ANAHOLA, Kauai – The Office of Hawaiian Affairs (OHA) awarded a 2-year grant of $484,114 to the nonprofit, Homestead Community Development Corporation (HCDC) also known as the Homestead Housing Authority. HCDC provides economic development and housing services, including financial literacy, foreclosure prevention, mercantile business training and tiny home technical assistance.

HCDC was founded by the Sovereign Council of Hawaiian Homestead Associations (SCHHA) in 2009 as a dedicated tax exempt nonprofit focused on affordable housing and job creation on or near Hawaiian Homelands as defined by the Hawaiian Homes Commission Act of 1920.

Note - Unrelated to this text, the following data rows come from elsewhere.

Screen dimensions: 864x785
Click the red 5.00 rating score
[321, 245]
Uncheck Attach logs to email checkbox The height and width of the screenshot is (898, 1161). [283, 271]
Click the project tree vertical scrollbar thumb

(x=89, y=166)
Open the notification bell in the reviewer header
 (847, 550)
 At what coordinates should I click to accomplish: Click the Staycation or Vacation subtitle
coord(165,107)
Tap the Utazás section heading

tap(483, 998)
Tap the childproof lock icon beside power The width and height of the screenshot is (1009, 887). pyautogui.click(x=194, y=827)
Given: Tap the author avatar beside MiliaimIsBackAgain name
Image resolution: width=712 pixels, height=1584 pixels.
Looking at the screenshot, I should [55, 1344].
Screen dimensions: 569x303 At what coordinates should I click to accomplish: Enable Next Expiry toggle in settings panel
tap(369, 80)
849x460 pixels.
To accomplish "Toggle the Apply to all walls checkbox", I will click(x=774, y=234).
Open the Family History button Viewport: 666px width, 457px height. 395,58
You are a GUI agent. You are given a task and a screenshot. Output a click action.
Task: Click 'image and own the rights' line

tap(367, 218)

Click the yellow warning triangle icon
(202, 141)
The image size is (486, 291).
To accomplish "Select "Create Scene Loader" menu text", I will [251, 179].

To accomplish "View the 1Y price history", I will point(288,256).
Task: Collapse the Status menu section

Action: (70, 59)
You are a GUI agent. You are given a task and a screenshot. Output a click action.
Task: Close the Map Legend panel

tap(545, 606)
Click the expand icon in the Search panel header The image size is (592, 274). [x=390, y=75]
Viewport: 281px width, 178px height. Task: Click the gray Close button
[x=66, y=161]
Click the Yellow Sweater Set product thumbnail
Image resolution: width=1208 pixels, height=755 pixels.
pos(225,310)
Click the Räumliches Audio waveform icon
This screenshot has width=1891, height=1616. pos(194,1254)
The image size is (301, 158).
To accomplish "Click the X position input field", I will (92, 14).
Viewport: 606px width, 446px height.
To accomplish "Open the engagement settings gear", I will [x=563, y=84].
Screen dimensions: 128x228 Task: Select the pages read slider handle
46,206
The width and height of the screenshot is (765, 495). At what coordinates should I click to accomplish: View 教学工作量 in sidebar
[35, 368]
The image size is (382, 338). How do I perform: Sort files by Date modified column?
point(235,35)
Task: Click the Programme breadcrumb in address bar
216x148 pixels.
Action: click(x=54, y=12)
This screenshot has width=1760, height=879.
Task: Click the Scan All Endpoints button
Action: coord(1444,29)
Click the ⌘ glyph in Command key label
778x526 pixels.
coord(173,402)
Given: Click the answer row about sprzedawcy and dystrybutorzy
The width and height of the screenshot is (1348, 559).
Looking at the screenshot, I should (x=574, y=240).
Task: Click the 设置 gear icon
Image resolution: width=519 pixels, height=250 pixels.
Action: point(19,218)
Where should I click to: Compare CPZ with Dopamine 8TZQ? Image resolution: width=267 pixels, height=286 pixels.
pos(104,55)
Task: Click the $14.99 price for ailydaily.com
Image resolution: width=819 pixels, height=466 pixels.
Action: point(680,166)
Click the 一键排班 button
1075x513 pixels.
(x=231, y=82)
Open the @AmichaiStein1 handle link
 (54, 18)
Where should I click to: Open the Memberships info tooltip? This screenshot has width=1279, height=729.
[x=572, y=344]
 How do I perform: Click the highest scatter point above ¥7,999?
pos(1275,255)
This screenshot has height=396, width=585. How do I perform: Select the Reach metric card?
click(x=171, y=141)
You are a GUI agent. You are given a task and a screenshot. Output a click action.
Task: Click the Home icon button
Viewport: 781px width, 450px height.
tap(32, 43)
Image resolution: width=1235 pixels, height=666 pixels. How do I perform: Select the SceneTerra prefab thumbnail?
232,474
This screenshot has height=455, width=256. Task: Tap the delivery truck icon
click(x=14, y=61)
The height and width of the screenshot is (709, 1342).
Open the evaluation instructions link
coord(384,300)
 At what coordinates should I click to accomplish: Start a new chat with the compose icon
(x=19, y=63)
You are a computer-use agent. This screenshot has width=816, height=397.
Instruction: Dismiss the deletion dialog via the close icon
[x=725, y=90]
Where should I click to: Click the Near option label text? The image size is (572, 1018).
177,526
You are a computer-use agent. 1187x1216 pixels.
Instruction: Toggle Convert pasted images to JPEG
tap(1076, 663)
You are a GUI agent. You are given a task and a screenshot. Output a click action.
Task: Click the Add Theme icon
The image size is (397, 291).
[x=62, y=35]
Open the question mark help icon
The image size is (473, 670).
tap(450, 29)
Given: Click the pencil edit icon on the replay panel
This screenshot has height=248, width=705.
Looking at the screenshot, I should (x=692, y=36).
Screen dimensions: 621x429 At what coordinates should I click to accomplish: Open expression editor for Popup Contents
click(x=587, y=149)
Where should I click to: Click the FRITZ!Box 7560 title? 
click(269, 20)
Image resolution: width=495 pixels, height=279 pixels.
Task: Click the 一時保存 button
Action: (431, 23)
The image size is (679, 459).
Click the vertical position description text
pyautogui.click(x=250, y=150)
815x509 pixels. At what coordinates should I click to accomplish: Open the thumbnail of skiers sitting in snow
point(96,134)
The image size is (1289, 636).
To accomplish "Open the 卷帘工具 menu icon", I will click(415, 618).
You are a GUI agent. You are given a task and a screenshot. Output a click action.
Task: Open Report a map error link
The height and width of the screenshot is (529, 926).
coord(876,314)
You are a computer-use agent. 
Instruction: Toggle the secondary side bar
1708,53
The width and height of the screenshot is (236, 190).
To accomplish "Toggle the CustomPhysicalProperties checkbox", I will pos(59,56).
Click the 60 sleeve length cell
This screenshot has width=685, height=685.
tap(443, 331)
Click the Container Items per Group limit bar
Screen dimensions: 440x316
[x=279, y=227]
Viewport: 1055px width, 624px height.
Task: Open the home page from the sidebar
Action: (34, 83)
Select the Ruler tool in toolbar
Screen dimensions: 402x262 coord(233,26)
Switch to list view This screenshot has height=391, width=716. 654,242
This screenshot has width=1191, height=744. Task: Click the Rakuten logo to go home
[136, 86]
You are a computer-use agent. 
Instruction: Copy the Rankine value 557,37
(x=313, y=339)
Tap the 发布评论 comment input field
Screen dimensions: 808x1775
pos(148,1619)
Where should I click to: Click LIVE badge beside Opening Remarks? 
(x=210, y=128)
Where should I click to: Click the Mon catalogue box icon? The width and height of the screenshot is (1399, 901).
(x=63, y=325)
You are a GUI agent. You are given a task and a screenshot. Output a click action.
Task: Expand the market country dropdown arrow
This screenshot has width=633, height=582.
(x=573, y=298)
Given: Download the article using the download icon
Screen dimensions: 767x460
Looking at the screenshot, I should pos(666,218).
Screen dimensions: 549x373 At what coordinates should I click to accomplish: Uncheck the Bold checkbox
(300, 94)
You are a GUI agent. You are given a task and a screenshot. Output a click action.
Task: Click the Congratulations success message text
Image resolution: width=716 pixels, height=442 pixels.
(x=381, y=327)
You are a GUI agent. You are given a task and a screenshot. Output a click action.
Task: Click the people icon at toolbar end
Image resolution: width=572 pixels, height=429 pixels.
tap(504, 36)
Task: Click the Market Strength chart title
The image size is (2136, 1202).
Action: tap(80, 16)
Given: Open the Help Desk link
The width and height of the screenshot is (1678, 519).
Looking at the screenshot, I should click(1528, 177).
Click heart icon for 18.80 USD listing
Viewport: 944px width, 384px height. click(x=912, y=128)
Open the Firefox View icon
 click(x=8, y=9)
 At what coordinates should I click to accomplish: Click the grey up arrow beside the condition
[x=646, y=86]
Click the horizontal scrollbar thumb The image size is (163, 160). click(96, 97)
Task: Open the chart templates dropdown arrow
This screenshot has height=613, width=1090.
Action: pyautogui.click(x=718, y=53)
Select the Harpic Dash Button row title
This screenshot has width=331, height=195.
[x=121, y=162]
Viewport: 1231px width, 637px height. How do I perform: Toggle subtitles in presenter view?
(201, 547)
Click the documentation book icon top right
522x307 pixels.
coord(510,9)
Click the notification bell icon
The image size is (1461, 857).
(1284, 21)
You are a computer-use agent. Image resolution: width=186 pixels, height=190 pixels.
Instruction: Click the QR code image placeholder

“We applaud and mahalo OHA for this important investment of our trust funds in the abilities and expertise of the SCHHA and HCDC,” said Kammy Purdy, SCHHA Vice Chair. “These are subject areas that our homestead leaders and our staff are experts in. The entire SCHHA Executive Council appreciates this partnership with OHA to serve homesteads.”

The 2-year grant funding will distribute $200,000, nearly half of the total grant award, directly to families through match savings accounts to help with first and last month rent deposits, or to build additional dwelling units on their homestead residential or farm lots.

“This OHA investment will also support a much needed service to help families avoid foreclosure and lease cancellation,” said Robin Puanani Danner, SCHHA Chairman and HCDC CEO. “Sharing information with the thousands of family members living in our homestead areas, on their rights and responsibilities under the HHCA, in conjunction with family budgeting and business acumen is key to successful homesteading.”

SCHHA leaders founded HCDC 10 years ago to be 100% governed by SCHHA members, to serve the growth and well-being of families on the homesteads, and to implement solutions developed by SCHHA policy leaders around housing and economic well-being.

“Most people don’t realize that roughly 70% of the residents on homesteads are less than the 50% blood quantum required under the HHCA to obtain a homestead award,” Danner commented. “These thousands of Native Hawaiians are family members of the 10,000 lessees that are eligible for a homestead award of land. We know that success for homesteaders includes the success of entire families in better understanding the Act itself, so our housing services have a deep component teaching the brilliance and simplicity of the HHCA.”

HCDC will report its impact numbers to OHA as it does to the SCHHA and other funders for its programs. In addition to building affordable housing and building economic development projects, HCDC will add a direct loan fund to serve homestead farmers and ranchers, as well as transportation loans to help beneficiary families get to jobs or to work in micro enterprise businesses.